Nathan Mantua is a research associate professor in the School of Aquatic and Fishery Sciences, adjunct faculty in Atmospheric Sciences and Marine Affairs, Associate Director of the Center for Science in the Earth System at the University of Washington, and a research scientist with the USDA Forest Service, Pacific Northwest Research Station. He has been a member of the university’s Climate Impacts Group since 1995. His research focuses on climate impacts on the water cycle, forests, and aquatic ecosystems, and how climate information is or isn't being used in resource management decisions.

He received a B.S. from the University of California at Davis in 1988, and a Ph.D. from University of Washington, Department of Atmospheric Science in 1994. He spent 1 year as a postdoctoral Fellow at Scripps Institute of Oceanography working on a pilot project for the International Research Institute for Climate Prediction. In April 2000, he received a Presidential Early Career Award for Scientists and Engineers for his climate impacts research and public outreach activities.

__Directions__:
Reproduce the entire biography of Nathan Mantua word for word. Rely only on the text itself.

__Given information__:
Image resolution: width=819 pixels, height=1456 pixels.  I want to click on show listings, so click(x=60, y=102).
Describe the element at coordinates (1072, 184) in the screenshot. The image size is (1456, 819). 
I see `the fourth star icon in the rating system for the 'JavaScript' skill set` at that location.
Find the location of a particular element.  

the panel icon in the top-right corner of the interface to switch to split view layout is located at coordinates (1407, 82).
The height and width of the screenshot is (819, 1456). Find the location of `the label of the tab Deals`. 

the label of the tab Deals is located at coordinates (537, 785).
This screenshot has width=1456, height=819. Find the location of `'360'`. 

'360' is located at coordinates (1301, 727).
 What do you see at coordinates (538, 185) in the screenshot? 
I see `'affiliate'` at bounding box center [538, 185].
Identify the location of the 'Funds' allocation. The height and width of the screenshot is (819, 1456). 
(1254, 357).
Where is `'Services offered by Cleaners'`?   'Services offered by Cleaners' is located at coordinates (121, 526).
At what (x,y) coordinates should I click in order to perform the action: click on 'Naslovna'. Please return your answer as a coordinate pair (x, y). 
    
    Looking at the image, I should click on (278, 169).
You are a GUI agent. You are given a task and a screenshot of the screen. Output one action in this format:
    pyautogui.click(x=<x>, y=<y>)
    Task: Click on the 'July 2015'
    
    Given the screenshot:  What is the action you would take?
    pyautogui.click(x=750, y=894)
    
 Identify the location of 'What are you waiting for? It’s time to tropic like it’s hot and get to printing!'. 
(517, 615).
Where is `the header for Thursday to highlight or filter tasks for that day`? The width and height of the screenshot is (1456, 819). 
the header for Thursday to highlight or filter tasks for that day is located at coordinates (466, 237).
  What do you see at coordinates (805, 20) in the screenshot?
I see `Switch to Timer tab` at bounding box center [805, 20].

__Solution to this task__:
Nathan Mantua is a research associate professor in the School of Aquatic and Fishery Sciences, adjunct faculty in Atmospheric Sciences and Marine Affairs, Associate Director of the Center for Science in the Earth System at the University of Washington, and a research scientist with the USDA Forest Service, Pacific Northwest Research Station. He has been a member of the university’s Climate Impacts Group since 1995. His research focuses on climate impacts on the water cycle, forests, and aquatic ecosystems, and how climate information is or isn't being used in resource management decisions.

He received a B.S. from the University of California at Davis in 1988, and a Ph.D. from University of Washington, Department of Atmospheric Science in 1994. He spent 1 year as a postdoctoral Fellow at Scripps Institute of Oceanography working on a pilot project for the International Research Institute for Climate Prediction. In April 2000, he received a Presidential Early Career Award for Scientists and Engineers for his climate impacts research and public outreach activities.